» **ABOUT THIS EXERCISE**
When the listing has been read, print it out again in full, word for word.

» **DATASET EXCERPTS**
=-=-=

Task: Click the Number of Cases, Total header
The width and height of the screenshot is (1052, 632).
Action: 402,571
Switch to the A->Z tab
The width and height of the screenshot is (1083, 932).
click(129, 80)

=-=-=

» **EXERCISE RESULT**
Task: Click the Number of Cases, Total header
The width and height of the screenshot is (1052, 632).
Action: 402,571
Switch to the A->Z tab
The width and height of the screenshot is (1083, 932).
click(129, 80)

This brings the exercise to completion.